I wonder what it must feel like to be on the other side of this, down on the stage looking up at all the people who are in love with you?
I’ve loved Wilco for a very long time. I used to think Jeff Tweedy needed me to save him, the way I used to think all tortured musicians needed saving. But Jeff Tweedy is no tortured musician, and Wilco is not like other bands. With 10 studio albums, a rock-umentary, some inner-circle drama and three collaborative projects with Billy Bragg, they’ve got tenure.
After a lifetime of commitment, getting to see them at the Riverside Theatre Sunday, June 18, was a personal bucket list milestone.
The openers, Kacy and Clayton, came out in a lot of denim and played like they were nostalgic for Little House on the Prairie. They were a little bit of blues and a little bit of folk, and the way the guitar whined I could have listened to it all night. But nothing prepared me for the piercing Loretta Lynn vibrato from vocalist Kacy Anderson. In the future, I expect to see these two headlining their own tour.
It’s a loudly spoken rule among hipsters that a band’s older stuff is always their best. No matter if they have 10 albums or two, a true fan must be loyal to the original work. Or so says the hipster credo. And for a band like Wilco, this rule seemed to apply. That is, until the surprise release of their 2015 album, Star Wars, and their subsequent album, Schmilco, from which they played several songs, all sounding like a psychedelic backyard barbecue.
Wilco’s versatility cemented them as genre behemoths, so after a few patient acoustic songs, they turned up the volume and had all of the Riverside Theatre screaming along to “I am Trying to Break your Heart.” They were making it clear: leave your cry-baby indie bummer jams at home, this is a rock concert.
It was not the show I expected. I was excited for intimate acoustic lullabies and weepy sad-boy premonitions, and while I was glad for the ribcage thundering rock and roll, I needed more. Finally, after a handful of 5-minute guitar solos and drum breakdowns, Jeff Tweedy gave me the show I’d come for.

+===+

> STUDY QUESTIONS
a) Answer these questions using the concert review:
(i) Where and on what date did the writer see Wilco?
(ii) Which act opened the show?
(iii) Which song did Wilco play that had the whole theater screaming along?
b) Reproduce the concert review's text between "I’ve loved Wilco" and "bucket list milestone.", inclusive.

+===+

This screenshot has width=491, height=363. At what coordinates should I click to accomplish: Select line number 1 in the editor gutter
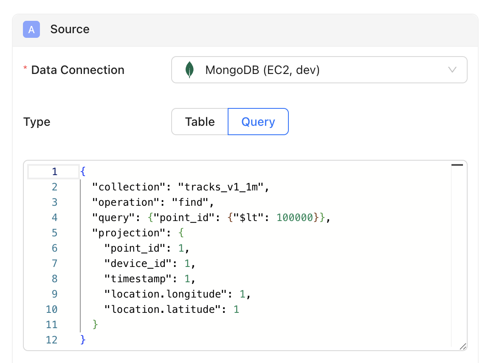click(x=54, y=171)
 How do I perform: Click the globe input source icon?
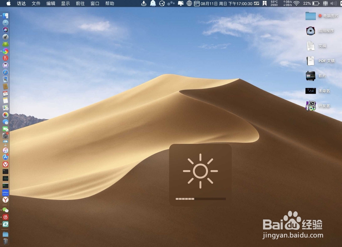point(189,4)
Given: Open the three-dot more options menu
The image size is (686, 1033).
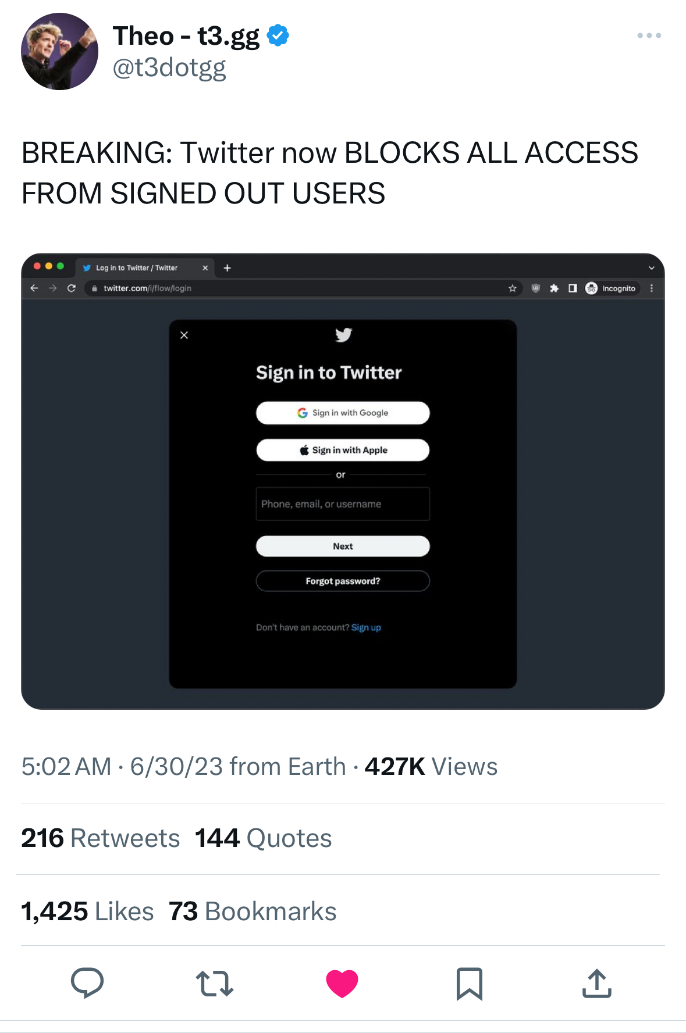Looking at the screenshot, I should click(649, 35).
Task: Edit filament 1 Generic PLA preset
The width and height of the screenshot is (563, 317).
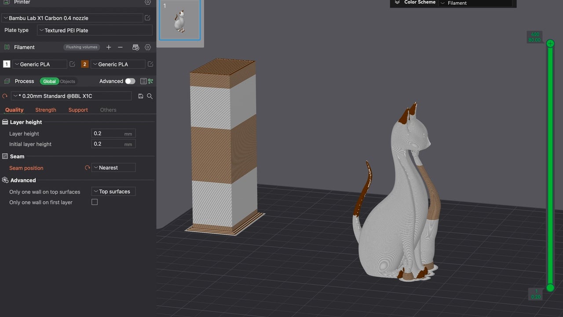Action: [x=72, y=64]
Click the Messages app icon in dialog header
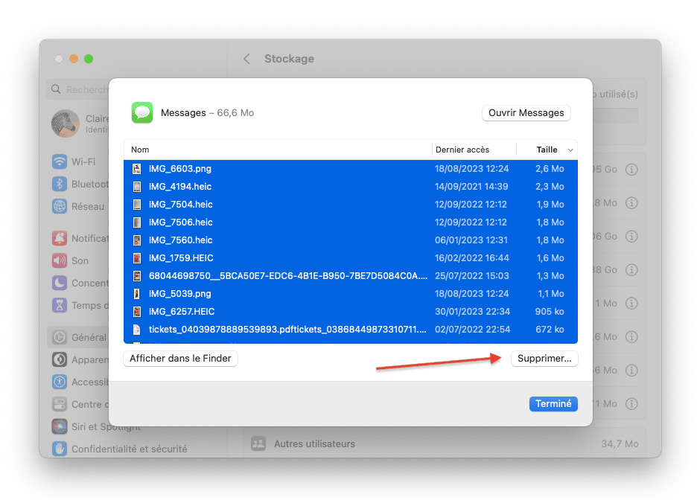Image resolution: width=697 pixels, height=500 pixels. click(142, 113)
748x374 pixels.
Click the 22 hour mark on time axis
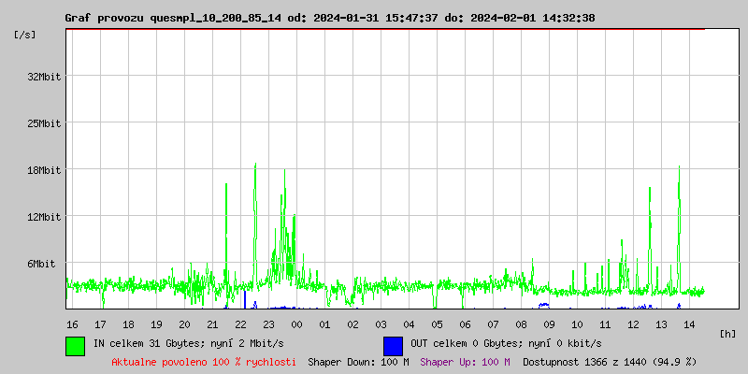[x=240, y=324]
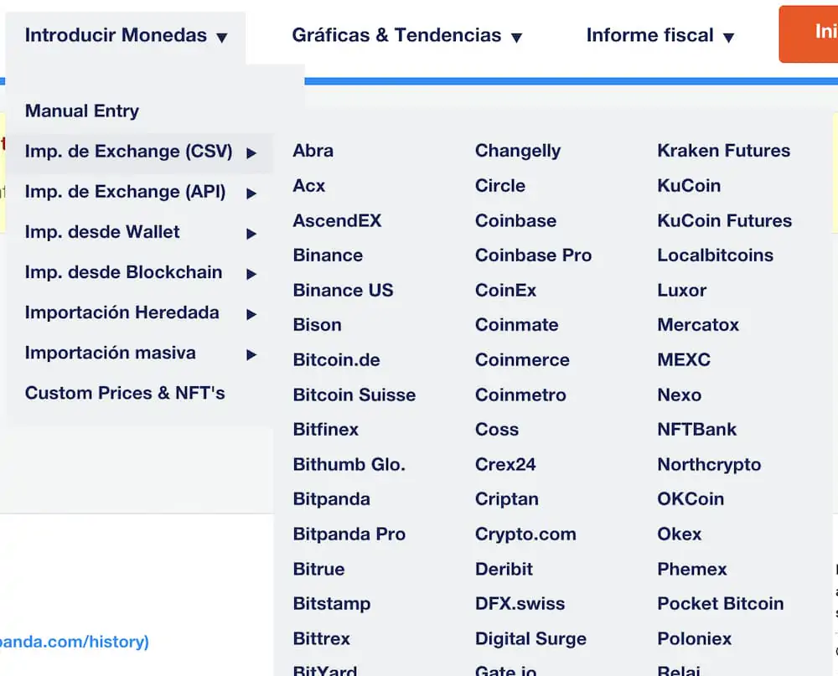Image resolution: width=838 pixels, height=676 pixels.
Task: Expand the Imp. desde Wallet submenu
Action: point(251,232)
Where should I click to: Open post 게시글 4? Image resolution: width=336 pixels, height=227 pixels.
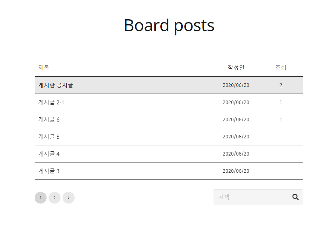pyautogui.click(x=49, y=154)
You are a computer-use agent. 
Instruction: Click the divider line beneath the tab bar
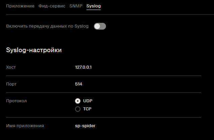110,14
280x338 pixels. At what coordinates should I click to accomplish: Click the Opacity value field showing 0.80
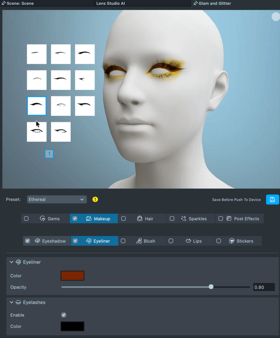click(264, 287)
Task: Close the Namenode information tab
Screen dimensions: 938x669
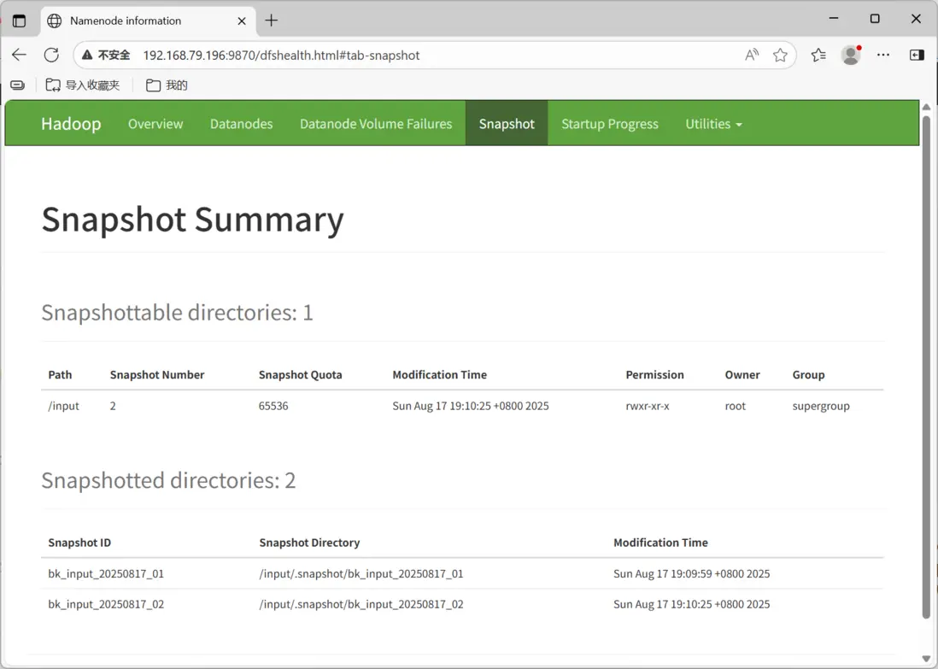Action: pos(242,21)
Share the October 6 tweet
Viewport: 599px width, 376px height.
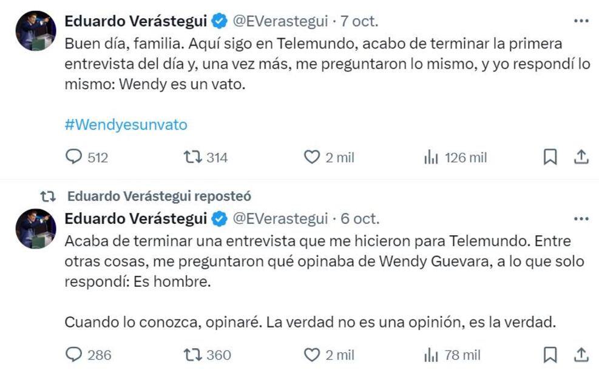pyautogui.click(x=581, y=354)
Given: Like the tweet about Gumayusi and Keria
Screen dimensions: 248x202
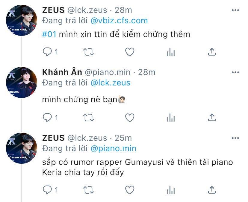Looking at the screenshot, I should [x=129, y=190].
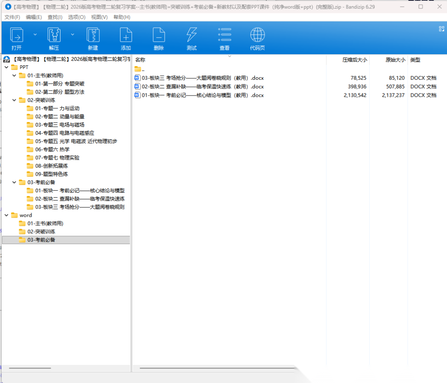The height and width of the screenshot is (383, 447).
Task: Run the Test (测试) archive icon
Action: point(192,36)
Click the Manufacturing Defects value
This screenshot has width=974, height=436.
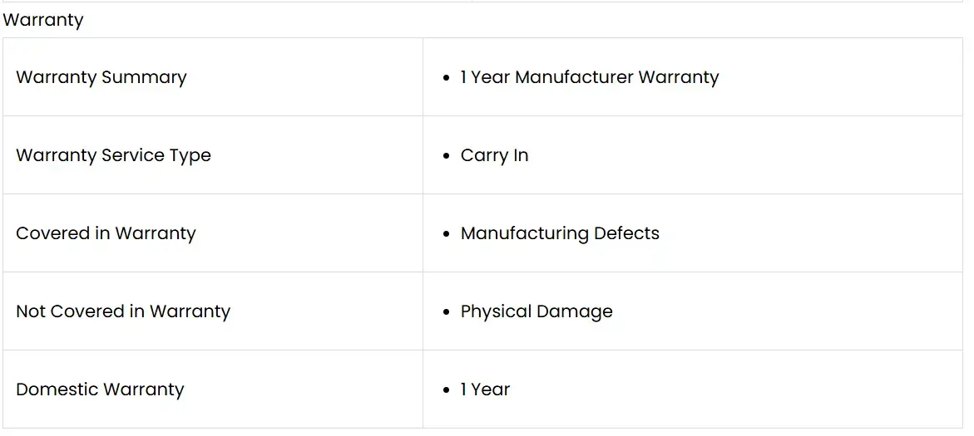tap(560, 233)
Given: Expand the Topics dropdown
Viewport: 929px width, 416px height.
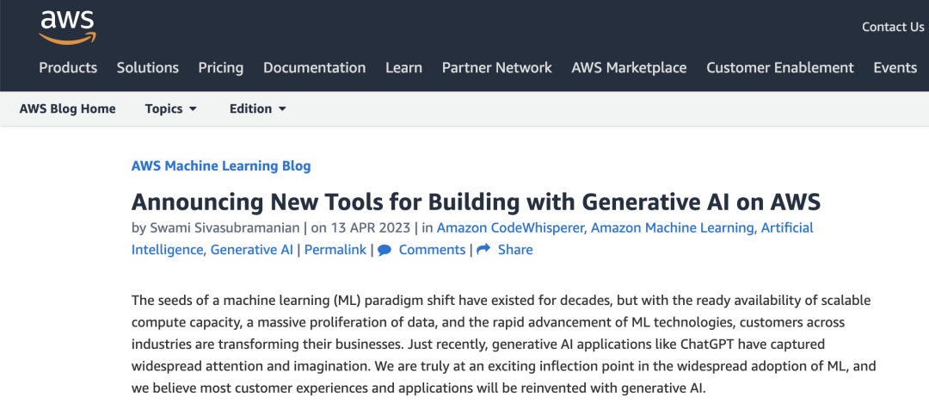Looking at the screenshot, I should 170,109.
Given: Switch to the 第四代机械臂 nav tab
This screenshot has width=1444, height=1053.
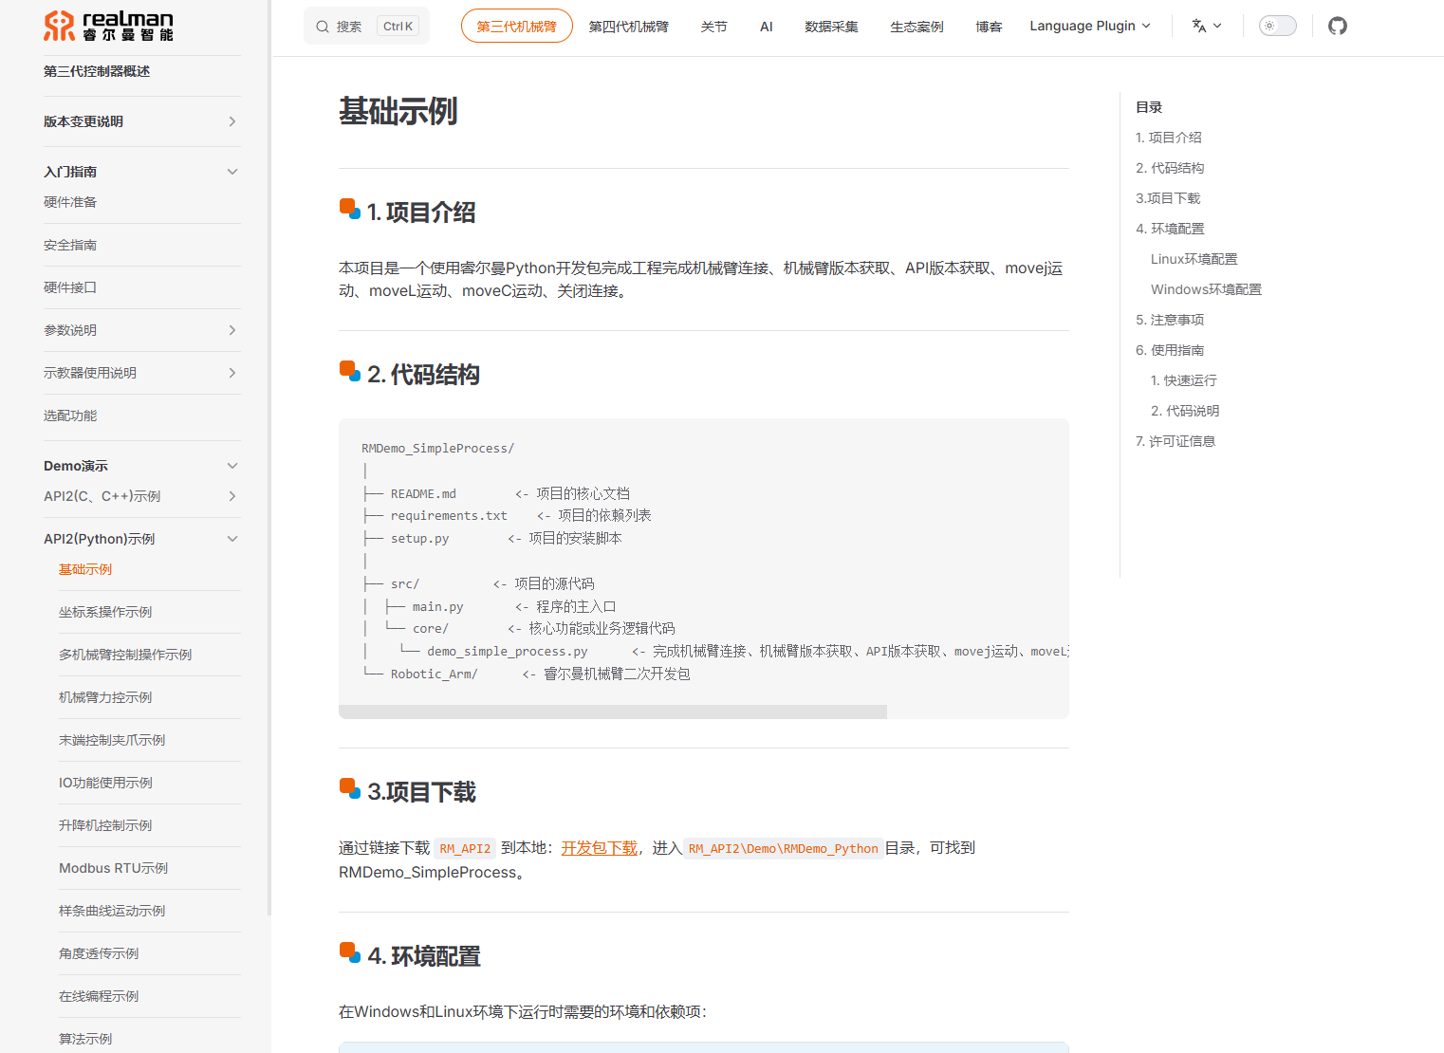Looking at the screenshot, I should 628,26.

+===+

> EXPECTED RESULTS
a)
(i) At the Riverside Theatre on Sunday, June 18.
(ii) Kacy and Clayton.
(iii) "I am Trying to Break your Heart."

b)
I’ve loved Wilco for a very long time. I used to think Jeff Tweedy needed me to save him, the way I used to think all tortured musicians needed saving. But Jeff Tweedy is no tortured musician, and Wilco is not like other bands. With 10 studio albums, a rock-umentary, some inner-circle drama and three collaborative projects with Billy Bragg, they’ve got tenure.
After a lifetime of commitment, getting to see them at the Riverside Theatre Sunday, June 18, was a personal bucket list milestone.